Hodgkin’s Lymphoma and Infectious Mononucleosis

Young adults who have had infectious mononucleosis caused by Epstein-Barr virus (EBV) have an increased risk for Hodgkin’s lymphoma. To determine whether the association between these diseases is affected by high socioeconomic status, which is associated with both diseases, Hjalgrim et al. (p. 678) investigated whether first-degree relatives of patients with confirmed cases of EBV-related infectious mononucleosis were at increased risk for Hodgkin’s lymphoma. They found that these relatives were not at increased risk for Hodgkin’s lymphoma. The authors conclude that socioeconomic confounding is an unlikely explanation for the association between EBV-related infectious mononucleosis and Hodgkin’s lymphoma.

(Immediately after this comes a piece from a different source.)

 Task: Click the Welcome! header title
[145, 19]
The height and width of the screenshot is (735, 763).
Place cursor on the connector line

p53 Mutations, Lung Cancer Susceptibility, and Ethnicity

Mutations in the p53 tumor suppressor protein have been associated with inherited cancer susceptibility. Because there is a difference in the risk of lung cancer among different ethnic groups, Wu et al. (p. 681) examined associations between three p53 polymorphisms and the risk of lung cancer in Caucasians, African-Americans, and Mexican-Americans. The authors found that there was an association between the frequency of each polymorphism and ethnicity, with variant alleles present most often in African-Americans and least often in Mexican-Americans. Each polymorphism was associated with an increased risk of lung cancer. The authors also determined that presence of the polymorphisms was associated with alterations in p53 function. They conclude that p53 polymorphisms may be associated with increased lung cancer risk and may affect p53 function.

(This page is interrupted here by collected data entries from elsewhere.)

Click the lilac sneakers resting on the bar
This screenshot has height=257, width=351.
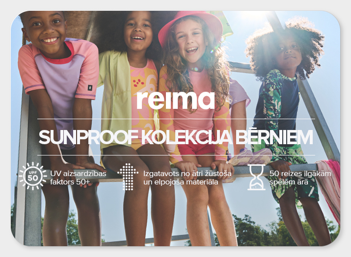click(x=251, y=156)
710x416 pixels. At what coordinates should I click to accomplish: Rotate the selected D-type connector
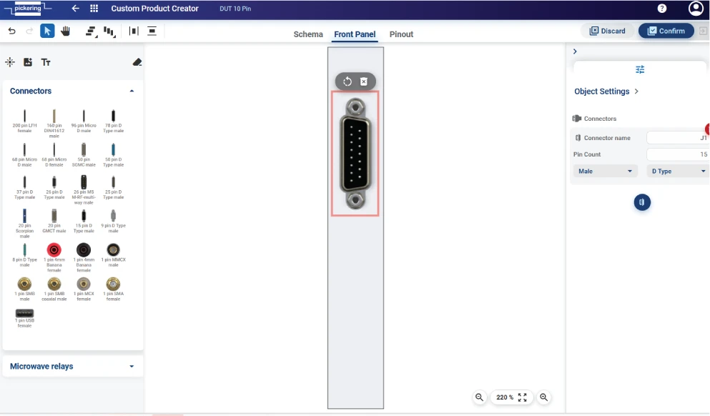[347, 81]
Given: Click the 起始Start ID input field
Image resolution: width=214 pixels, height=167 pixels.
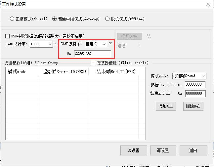Looking at the screenshot, I should pos(195,85).
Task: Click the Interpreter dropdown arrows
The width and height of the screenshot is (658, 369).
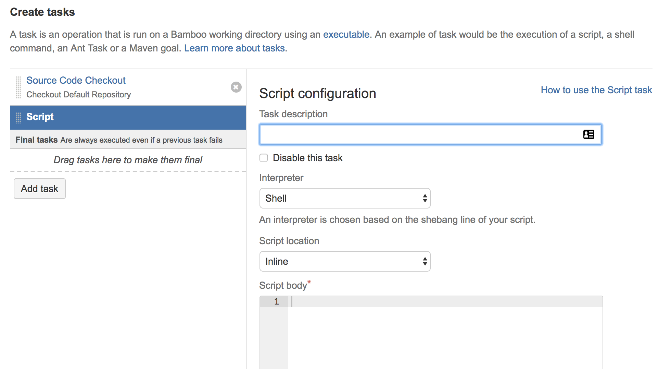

Host Circadian Clock and Control of Tumor Progression

The circadian timing system, controlled in the central nervous system by the suprachiasmatic nuclei (SCN) of the hypothalamus, regulates daily rhythms of motor activity and adrenocortical secretion. Alteration in these rhythms is associated with poor survival of patients with metastatic colorectal or breast cancer. Filipski et al. (p. 690) developed a mouse model to investigate the consequences of severe circadian dysfunction on tumor growth. The SCN of mice were destroyed and body activity, plasma corticosterone levels, and circulating lymphocyte counts were measured. Mice were inoculated with implants of one of two types of tumors. In mice with complete SCN destruction, the 24-hour activity cycle was ablated and the daily rhythms of serum corticosterone level and lymphocyte count were markedly altered. These mice also showed faster tumor growth and shorter survival than the control mice. The investigators conclude that the host circadian clock may play an important role in endogenous control of tumor progression.

Patient Adherence to Oral Drug Therapy

Many new anticancer drugs are orally administered, in contrast to more traditional chemotherapy drugs, most of which are delivered intravenously. Although orally administered drugs are more convenient for patients, the increasing use of such drugs raises the issue of patient adherence to prescribed drug regimens. Partridge et al. (p. 652) review current knowledge about patient adherence to oral medications in general, addressing factors that are associated with adherence and methods for measuring adherence. They also review published studies of adherence to antineoplastic drugs in both adult and pediatric populations. The authors conclude that future efforts should focus on ways to improve measurements and predictions of adherence and on developing interventions to improve adherence, both in clinical trials and in standard practice.